Exercise requirements:
Starting with the line that contains "Given: Open the cloud storage sidebar icon" and continuing through the line that contains "Action: pos(91,235)", swap "Polygon selection tool" for "Lasso selection tool" and reproduce only those lines with nothing else altered.

Element and text location data:
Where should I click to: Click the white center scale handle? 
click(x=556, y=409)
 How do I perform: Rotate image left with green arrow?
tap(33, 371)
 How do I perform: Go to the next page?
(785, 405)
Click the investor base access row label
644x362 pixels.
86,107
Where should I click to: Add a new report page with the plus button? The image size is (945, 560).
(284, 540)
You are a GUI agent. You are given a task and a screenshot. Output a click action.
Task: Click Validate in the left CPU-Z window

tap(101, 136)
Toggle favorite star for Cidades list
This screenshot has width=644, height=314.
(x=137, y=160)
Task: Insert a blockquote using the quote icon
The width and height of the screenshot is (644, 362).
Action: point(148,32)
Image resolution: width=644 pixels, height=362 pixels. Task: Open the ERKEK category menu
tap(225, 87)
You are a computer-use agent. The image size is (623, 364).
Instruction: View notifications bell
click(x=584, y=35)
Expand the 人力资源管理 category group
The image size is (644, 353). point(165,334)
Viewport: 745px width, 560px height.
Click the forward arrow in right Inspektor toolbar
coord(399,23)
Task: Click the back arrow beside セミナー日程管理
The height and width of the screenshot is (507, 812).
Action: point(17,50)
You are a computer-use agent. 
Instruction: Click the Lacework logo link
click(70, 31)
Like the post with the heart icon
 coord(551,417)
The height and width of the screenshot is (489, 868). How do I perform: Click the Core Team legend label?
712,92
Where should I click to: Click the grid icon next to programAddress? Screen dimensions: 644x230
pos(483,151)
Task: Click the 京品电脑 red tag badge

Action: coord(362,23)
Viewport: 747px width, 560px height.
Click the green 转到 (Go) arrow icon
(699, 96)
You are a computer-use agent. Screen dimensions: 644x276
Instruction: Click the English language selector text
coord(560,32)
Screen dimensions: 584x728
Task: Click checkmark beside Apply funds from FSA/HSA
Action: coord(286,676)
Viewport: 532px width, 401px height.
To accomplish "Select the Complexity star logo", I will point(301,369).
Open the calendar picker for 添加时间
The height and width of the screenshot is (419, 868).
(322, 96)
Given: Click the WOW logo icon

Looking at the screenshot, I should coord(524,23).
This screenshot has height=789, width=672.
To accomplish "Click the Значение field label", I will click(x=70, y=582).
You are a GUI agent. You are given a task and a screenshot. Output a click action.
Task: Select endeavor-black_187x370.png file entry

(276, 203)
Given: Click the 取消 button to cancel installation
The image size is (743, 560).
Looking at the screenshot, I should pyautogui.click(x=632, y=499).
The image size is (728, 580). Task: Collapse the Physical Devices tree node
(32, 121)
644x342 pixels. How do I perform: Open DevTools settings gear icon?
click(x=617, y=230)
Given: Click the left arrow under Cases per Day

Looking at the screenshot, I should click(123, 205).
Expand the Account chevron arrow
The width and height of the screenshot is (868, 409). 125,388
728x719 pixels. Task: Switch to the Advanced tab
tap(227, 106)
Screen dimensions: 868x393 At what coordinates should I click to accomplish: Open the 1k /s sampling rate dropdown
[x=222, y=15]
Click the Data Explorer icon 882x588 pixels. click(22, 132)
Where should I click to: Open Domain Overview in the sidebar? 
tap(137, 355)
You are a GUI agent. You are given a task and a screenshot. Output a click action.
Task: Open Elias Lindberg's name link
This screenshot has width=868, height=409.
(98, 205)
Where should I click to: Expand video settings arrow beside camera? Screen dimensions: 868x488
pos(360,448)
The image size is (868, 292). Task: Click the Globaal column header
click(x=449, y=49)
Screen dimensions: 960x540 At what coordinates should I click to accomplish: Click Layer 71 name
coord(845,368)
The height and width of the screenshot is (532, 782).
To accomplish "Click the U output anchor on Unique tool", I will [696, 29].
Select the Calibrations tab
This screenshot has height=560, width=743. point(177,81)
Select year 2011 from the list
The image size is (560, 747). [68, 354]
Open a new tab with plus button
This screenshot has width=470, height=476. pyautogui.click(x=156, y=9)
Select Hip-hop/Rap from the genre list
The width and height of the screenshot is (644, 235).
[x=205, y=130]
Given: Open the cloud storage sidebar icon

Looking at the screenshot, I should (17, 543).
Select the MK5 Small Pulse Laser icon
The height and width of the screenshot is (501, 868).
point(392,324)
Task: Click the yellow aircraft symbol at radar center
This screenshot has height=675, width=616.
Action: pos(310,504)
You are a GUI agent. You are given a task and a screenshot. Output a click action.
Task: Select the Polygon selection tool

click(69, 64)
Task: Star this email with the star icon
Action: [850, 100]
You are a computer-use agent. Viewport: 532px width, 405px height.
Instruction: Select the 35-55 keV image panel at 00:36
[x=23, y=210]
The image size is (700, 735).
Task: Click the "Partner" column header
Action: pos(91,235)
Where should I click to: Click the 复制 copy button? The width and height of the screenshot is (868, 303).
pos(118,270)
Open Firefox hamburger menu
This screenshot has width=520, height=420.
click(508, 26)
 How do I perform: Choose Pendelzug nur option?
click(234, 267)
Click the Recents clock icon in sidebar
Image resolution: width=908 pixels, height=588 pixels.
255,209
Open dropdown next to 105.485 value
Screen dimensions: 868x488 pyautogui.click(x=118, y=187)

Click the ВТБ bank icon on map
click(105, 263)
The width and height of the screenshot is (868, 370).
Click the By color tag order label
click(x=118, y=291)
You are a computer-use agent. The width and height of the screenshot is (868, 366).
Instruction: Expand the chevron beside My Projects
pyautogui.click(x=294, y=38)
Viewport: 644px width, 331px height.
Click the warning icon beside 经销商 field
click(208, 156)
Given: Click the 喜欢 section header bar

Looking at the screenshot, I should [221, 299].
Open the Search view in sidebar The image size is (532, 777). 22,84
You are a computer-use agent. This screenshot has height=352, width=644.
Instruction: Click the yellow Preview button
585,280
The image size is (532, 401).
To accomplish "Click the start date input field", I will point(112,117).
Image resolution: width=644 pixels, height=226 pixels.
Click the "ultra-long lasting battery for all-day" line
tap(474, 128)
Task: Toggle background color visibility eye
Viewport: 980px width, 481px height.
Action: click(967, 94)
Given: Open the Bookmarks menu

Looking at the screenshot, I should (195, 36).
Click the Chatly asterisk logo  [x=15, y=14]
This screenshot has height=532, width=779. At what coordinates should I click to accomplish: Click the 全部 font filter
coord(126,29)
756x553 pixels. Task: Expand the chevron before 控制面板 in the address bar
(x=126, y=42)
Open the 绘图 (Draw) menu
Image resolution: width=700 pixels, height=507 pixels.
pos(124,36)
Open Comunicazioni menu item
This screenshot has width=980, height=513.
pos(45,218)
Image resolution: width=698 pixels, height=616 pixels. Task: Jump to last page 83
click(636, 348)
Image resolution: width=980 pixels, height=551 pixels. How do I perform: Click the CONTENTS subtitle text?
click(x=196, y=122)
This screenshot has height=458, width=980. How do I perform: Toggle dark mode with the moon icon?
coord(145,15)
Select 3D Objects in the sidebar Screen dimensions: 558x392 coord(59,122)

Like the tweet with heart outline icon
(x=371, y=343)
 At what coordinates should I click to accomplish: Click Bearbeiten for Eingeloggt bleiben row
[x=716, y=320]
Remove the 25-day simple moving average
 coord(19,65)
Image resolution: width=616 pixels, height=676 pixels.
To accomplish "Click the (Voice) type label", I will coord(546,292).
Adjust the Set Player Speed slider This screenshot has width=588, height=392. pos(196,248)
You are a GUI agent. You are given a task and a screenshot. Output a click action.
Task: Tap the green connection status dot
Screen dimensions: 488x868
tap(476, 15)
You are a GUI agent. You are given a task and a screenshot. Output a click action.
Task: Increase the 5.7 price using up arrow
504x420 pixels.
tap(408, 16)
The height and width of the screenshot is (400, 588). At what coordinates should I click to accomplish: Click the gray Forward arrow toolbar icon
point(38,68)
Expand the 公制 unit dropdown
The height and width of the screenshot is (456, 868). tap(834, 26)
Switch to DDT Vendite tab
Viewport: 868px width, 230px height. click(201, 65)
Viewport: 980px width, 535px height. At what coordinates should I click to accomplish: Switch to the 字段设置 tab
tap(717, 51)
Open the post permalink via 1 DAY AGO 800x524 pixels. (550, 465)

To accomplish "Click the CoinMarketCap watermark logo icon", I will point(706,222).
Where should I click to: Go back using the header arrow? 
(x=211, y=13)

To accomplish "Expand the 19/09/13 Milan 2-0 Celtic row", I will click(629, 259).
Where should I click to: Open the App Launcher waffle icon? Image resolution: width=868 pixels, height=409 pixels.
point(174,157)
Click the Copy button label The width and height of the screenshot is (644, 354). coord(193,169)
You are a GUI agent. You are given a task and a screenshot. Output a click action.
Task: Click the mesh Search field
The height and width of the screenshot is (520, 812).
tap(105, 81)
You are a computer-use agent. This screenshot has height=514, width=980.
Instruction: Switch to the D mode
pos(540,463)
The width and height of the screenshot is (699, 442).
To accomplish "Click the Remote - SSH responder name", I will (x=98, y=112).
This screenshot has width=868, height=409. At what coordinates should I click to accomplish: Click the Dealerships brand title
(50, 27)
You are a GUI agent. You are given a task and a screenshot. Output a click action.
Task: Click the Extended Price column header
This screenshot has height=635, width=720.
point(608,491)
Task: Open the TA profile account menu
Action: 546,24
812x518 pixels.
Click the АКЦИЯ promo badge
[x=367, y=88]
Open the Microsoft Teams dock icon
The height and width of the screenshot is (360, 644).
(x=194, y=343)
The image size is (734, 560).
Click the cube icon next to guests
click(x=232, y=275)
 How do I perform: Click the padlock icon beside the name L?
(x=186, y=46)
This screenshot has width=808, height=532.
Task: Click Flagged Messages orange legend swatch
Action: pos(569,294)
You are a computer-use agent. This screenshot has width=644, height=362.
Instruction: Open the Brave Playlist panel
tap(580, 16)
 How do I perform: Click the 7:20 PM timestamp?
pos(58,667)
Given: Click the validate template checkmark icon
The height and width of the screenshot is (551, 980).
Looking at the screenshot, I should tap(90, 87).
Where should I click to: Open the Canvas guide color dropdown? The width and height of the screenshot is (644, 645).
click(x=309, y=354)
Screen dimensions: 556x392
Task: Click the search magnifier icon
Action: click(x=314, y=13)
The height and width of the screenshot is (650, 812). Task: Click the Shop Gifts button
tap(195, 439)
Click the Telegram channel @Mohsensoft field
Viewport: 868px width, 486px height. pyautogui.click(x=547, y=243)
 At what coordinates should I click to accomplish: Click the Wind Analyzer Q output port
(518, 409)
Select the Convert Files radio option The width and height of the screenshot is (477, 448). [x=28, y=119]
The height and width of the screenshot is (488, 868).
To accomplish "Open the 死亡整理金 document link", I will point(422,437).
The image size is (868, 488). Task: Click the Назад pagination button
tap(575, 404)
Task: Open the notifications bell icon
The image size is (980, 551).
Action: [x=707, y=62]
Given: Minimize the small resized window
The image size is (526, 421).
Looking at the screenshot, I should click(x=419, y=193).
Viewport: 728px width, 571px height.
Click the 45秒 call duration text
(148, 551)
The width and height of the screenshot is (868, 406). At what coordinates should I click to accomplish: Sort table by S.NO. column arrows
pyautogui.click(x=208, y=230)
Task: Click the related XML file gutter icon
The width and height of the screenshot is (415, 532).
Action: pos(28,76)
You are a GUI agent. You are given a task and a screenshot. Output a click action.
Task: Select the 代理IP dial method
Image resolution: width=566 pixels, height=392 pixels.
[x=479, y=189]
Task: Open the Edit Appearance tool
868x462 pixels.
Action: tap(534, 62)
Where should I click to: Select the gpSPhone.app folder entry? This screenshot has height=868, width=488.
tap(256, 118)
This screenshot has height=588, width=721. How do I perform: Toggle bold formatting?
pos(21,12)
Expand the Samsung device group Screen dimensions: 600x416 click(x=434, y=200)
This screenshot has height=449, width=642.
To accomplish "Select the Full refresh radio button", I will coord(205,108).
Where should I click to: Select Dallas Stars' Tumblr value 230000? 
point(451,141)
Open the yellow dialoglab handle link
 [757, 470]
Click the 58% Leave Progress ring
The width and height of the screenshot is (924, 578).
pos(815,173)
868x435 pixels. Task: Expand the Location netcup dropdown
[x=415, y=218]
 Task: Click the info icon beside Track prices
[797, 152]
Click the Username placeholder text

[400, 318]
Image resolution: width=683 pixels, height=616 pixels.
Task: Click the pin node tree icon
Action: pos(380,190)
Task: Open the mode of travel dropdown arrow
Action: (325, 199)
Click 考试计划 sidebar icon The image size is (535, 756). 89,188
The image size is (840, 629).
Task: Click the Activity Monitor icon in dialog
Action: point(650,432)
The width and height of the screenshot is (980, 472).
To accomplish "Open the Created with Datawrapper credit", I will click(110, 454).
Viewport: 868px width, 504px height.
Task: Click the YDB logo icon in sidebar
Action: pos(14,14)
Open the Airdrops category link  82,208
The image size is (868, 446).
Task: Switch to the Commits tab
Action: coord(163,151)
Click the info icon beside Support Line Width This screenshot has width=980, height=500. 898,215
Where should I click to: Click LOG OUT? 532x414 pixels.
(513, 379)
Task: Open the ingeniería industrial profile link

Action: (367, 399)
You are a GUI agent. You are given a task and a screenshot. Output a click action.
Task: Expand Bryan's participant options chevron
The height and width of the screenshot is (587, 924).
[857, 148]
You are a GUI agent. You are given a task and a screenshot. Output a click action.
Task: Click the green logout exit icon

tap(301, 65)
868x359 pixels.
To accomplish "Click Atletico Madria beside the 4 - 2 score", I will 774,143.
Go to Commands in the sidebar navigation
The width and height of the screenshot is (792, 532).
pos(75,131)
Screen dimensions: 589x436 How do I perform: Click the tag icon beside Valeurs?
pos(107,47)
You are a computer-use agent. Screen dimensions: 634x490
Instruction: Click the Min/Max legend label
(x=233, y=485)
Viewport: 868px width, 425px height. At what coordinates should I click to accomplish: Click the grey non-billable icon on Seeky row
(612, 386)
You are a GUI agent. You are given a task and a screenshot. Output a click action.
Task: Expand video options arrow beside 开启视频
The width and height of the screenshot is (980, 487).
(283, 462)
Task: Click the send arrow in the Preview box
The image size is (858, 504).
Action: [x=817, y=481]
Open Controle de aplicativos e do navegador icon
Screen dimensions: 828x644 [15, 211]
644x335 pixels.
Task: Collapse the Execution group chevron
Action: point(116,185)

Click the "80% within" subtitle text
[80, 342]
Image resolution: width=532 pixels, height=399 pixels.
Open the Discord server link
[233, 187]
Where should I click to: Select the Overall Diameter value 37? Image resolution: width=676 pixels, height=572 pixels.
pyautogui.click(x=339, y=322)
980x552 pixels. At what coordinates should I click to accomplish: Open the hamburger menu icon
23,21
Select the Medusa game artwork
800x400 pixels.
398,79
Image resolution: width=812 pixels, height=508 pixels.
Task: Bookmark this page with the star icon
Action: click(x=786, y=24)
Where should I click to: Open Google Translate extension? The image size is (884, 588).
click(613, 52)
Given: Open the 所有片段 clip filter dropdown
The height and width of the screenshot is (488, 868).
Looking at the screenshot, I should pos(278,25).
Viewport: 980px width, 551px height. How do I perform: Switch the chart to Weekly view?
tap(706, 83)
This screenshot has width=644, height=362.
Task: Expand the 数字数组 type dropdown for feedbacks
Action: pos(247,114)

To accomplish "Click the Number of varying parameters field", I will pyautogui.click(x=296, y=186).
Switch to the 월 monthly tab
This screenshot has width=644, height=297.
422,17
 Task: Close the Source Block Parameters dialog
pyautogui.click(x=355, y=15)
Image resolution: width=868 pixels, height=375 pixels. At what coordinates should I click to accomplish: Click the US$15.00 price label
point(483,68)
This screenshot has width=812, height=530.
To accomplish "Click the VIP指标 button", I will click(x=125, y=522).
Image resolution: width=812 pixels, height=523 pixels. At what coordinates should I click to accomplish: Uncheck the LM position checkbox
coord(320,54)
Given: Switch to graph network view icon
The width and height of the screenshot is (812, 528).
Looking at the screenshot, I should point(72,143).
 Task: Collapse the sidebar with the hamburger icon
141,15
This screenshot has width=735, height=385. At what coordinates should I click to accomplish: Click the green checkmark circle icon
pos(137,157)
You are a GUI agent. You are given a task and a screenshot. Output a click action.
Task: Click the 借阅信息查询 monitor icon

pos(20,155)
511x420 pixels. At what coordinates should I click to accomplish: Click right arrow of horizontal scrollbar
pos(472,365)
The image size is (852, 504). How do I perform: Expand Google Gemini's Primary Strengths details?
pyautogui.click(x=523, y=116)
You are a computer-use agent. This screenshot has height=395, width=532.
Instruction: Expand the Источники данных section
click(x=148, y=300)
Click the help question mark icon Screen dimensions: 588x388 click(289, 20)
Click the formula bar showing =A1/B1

Complete answer:
Given: Open the cloud storage sidebar icon

Looking at the screenshot, I should (17, 543).
Select the MK5 Small Pulse Laser icon
The height and width of the screenshot is (501, 868).
point(392,324)
Task: Click the yellow aircraft symbol at radar center
This screenshot has height=675, width=616.
Action: pos(310,504)
You are a GUI agent. You are given a task and a screenshot. Output a click action.
Task: Select the Lasso selection tool

click(69, 64)
Task: Star this email with the star icon
Action: [850, 100]
You are a computer-use agent. Viewport: 532px width, 405px height.
Instruction: Select the 35-55 keV image panel at 00:36
[x=23, y=210]
The image size is (700, 735).
Task: Click the "Partner" column header
Action: pos(91,235)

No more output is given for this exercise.